• 課題:
下にある舞台の感想文のうち、「千秋楽、オーロラタクトが歌う」から「てが明らかになるのだろうか。」までの部分を、一字一句変えずに書き写してください。

• 原文:
千秋楽、オーロラタクトが歌うテーマソングに乗せたエンディングのダンスが終わると、本日、誕生日を迎えている野々宮さんがひとり号泣。初めて見た「46憶年ゼミ」のときは、大胆に胸を露わにした厚化粧の母親役だったので、実年齢も役と同じくらいなのかなと思ってしまったが、まだ25歳。4日間しか稽古に参加できないという厳しいスケジュールを乗り切った安心感からの涙。厳しいことは承知の上でののはずなので、そこをすごいと褒めるのは逆に失礼な話かもしれないが、最初の稽古の日にはセリフやダンスもマスターした状態で参加したという彼女のプロ意識に素直に拍手を送った。「マクベス狂走曲」のときも、今回のように前の舞台から1週間ちょっとのインターバルで本番を迎えるというハードスケジュールをこなしていたことを思い出した。
メインチームのレンジャーたちは、前半は制服姿、後半は全身タイツの戦闘服姿にお着替え。戦闘服でも、実際にはロボットに乗り込んで一人ずつ五体を操作するという設定なので、実際の戦闘シーンは見られなかったが、女性が全身タイツを着るだけでセクシーだ。
元は敵の怪人だった一人の仲間をめぐる葛藤や、何のために何を求めて戦うのかというヒーローが背負う命題といった重たいテーマがあったが、登場人物たちが皆、直情的で思ったことをストレートに口に出し、行動として表出する性格なので、深く懊悩するといった心理の機微の部分がやや弱く、特に前者のテーマの方は消化不良気味の感じを抱いた。怪人側についた経緯やレンジャー側に移った経緯、怪人側の正義や、彼が何と戦おうとしているのかといったところが完全には掘り下げられなかったので、主人公との激しい衝突の描写が続いた割に、他の課題と一緒くたに解決されてしまったようなあっけなさも感じてしまった。海野一平くんを主人公として、彼の生きざまをとことん描き切る方が物語としては深まった気がするが、続編があれば全てが明らかになるのだろうか。

• 資料:
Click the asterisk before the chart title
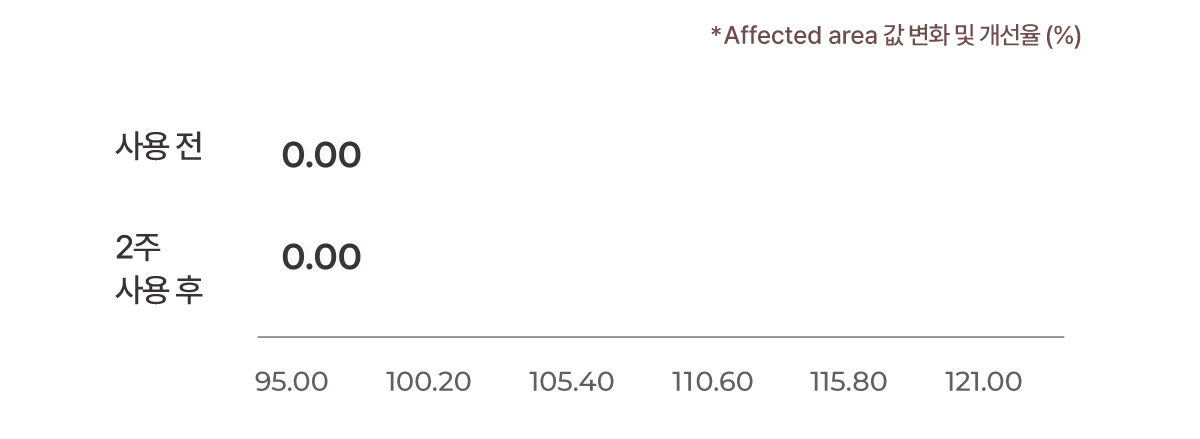 716,35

• 解答:
千秋楽、オーロラタクトが歌うテーマソングに乗せたエンディングのダンスが終わると、本日、誕生日を迎えている野々宮さんがひとり号泣。初めて見た「46憶年ゼミ」のときは、大胆に胸を露わにした厚化粧の母親役だったので、実年齢も役と同じくらいなのかなと思ってしまったが、まだ25歳。4日間しか稽古に参加できないという厳しいスケジュールを乗り切った安心感からの涙。厳しいことは承知の上でののはずなので、そこをすごいと褒めるのは逆に失礼な話かもしれないが、最初の稽古の日にはセリフやダンスもマスターした状態で参加したという彼女のプロ意識に素直に拍手を送った。「マクベス狂走曲」のときも、今回のように前の舞台から1週間ちょっとのインターバルで本番を迎えるというハードスケジュールをこなしていたことを思い出した。
メインチームのレンジャーたちは、前半は制服姿、後半は全身タイツの戦闘服姿にお着替え。戦闘服でも、実際にはロボットに乗り込んで一人ずつ五体を操作するという設定なので、実際の戦闘シーンは見られなかったが、女性が全身タイツを着るだけでセクシーだ。
元は敵の怪人だった一人の仲間をめぐる葛藤や、何のために何を求めて戦うのかというヒーローが背負う命題といった重たいテーマがあったが、登場人物たちが皆、直情的で思ったことをストレートに口に出し、行動として表出する性格なので、深く懊悩するといった心理の機微の部分がやや弱く、特に前者のテーマの方は消化不良気味の感じを抱いた。怪人側についた経緯やレンジャー側に移った経緯、怪人側の正義や、彼が何と戦おうとしているのかといったところが完全には掘り下げられなかったので、主人公との激しい衝突の描写が続いた割に、他の課題と一緒くたに解決されてしまったようなあっけなさも感じてしまった。海野一平くんを主人公として、彼の生きざまをとことん描き切る方が物語としては深まった気がするが、続編があれば全てが明らかになるのだろうか。